Instructions to follow:
From the line with "Open the About tab" through the line with "Select the GOOGLE Pixel 10 256 GB title", inclusive, return each line of the data below exactly and leave the rest out.

(Collected data entries)
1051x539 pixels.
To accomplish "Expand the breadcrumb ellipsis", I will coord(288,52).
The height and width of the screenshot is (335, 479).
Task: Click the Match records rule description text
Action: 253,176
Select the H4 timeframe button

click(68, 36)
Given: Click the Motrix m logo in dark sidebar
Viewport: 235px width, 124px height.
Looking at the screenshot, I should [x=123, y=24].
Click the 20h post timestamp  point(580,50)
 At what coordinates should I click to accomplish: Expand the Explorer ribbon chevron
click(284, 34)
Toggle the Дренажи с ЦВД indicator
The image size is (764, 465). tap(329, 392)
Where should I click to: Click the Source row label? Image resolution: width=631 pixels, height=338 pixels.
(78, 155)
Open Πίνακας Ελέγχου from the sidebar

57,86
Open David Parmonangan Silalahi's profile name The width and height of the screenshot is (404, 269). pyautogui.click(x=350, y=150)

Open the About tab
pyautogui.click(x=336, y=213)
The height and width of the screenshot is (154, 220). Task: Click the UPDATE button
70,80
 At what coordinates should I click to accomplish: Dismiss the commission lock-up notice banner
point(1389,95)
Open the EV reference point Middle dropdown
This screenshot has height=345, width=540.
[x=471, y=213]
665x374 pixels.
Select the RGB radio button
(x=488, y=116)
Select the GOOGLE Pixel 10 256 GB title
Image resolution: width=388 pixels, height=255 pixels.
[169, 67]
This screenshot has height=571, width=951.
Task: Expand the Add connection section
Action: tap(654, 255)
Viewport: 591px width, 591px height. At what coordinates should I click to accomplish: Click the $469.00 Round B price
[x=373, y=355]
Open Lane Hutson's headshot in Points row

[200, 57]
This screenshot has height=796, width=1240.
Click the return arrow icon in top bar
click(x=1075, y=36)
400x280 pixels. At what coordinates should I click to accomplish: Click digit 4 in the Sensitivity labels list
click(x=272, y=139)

Output below:
Open the About tab
pyautogui.click(x=336, y=213)
The height and width of the screenshot is (154, 220). Task: Click the UPDATE button
70,80
 At what coordinates should I click to accomplish: Dismiss the commission lock-up notice banner
point(1389,95)
Open the EV reference point Middle dropdown
This screenshot has height=345, width=540.
[x=471, y=213]
665x374 pixels.
Select the RGB radio button
(x=488, y=116)
Select the GOOGLE Pixel 10 256 GB title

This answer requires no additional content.